Study material:
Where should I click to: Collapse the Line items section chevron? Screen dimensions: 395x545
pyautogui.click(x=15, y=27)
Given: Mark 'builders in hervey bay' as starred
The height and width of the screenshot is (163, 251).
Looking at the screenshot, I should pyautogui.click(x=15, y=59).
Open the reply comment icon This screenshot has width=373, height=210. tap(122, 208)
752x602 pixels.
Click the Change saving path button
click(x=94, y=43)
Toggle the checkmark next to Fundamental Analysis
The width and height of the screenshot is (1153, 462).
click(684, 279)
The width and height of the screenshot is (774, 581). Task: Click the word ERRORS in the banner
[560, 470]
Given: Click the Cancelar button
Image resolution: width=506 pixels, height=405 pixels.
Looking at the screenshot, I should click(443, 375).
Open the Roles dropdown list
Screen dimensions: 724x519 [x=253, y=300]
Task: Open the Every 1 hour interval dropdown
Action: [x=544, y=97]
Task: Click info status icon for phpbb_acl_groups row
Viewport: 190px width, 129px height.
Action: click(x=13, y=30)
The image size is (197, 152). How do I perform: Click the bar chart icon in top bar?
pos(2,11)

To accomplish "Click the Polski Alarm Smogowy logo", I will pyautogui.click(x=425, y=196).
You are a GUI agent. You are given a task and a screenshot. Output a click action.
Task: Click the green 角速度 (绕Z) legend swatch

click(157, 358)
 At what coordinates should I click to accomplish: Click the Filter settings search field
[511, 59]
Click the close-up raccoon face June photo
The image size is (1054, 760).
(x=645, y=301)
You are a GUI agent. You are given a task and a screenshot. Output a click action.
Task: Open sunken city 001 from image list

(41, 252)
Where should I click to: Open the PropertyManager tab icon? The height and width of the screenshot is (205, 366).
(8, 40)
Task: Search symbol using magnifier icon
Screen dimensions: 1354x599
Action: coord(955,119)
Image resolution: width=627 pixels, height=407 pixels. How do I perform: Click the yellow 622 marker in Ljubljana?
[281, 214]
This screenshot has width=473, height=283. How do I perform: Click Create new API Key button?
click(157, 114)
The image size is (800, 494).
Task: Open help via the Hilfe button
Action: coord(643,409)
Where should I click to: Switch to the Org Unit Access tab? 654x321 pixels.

Try it:
Each record above must be transcribed exactly, and none may be skipped.

Response to the exercise:
Where should I click to: Collapse the Line items section chevron? Screen dimensions: 395x545
pyautogui.click(x=15, y=27)
Given: Mark 'builders in hervey bay' as starred
The height and width of the screenshot is (163, 251).
Looking at the screenshot, I should pyautogui.click(x=15, y=59).
Open the reply comment icon This screenshot has width=373, height=210. tap(122, 208)
752x602 pixels.
Click the Change saving path button
click(x=94, y=43)
Toggle the checkmark next to Fundamental Analysis
The width and height of the screenshot is (1153, 462).
click(684, 279)
The width and height of the screenshot is (774, 581). Task: Click the word ERRORS in the banner
[560, 470]
Given: Click the Cancelar button
Image resolution: width=506 pixels, height=405 pixels.
Looking at the screenshot, I should click(443, 375).
Open the Roles dropdown list
Screen dimensions: 724x519 [x=253, y=300]
Task: Open the Every 1 hour interval dropdown
Action: [x=544, y=97]
Task: Click info status icon for phpbb_acl_groups row
Viewport: 190px width, 129px height.
Action: click(x=13, y=30)
The image size is (197, 152). How do I perform: Click the bar chart icon in top bar?
pos(2,11)

To accomplish "Click the Polski Alarm Smogowy logo", I will pyautogui.click(x=425, y=196).
You are a GUI agent. You are given a task and a screenshot. Output a click action.
Task: Click the green 角速度 (绕Z) legend swatch

click(157, 358)
 At what coordinates should I click to accomplish: Click the Filter settings search field
[511, 59]
Click the close-up raccoon face June photo
The image size is (1054, 760).
(x=645, y=301)
You are a GUI agent. You are given a task and a screenshot. Output a click action.
Task: Open sunken city 001 from image list

(41, 252)
Where should I click to: Open the PropertyManager tab icon? The height and width of the screenshot is (205, 366).
(8, 40)
Task: Search symbol using magnifier icon
Screen dimensions: 1354x599
Action: coord(955,119)
Image resolution: width=627 pixels, height=407 pixels. How do I perform: Click the yellow 622 marker in Ljubljana?
[281, 214]
This screenshot has width=473, height=283. How do I perform: Click Create new API Key button?
click(157, 114)
The image size is (800, 494).
Task: Open help via the Hilfe button
Action: coord(643,409)
Where should I click to: Switch to the Org Unit Access tab? 654x321 pixels.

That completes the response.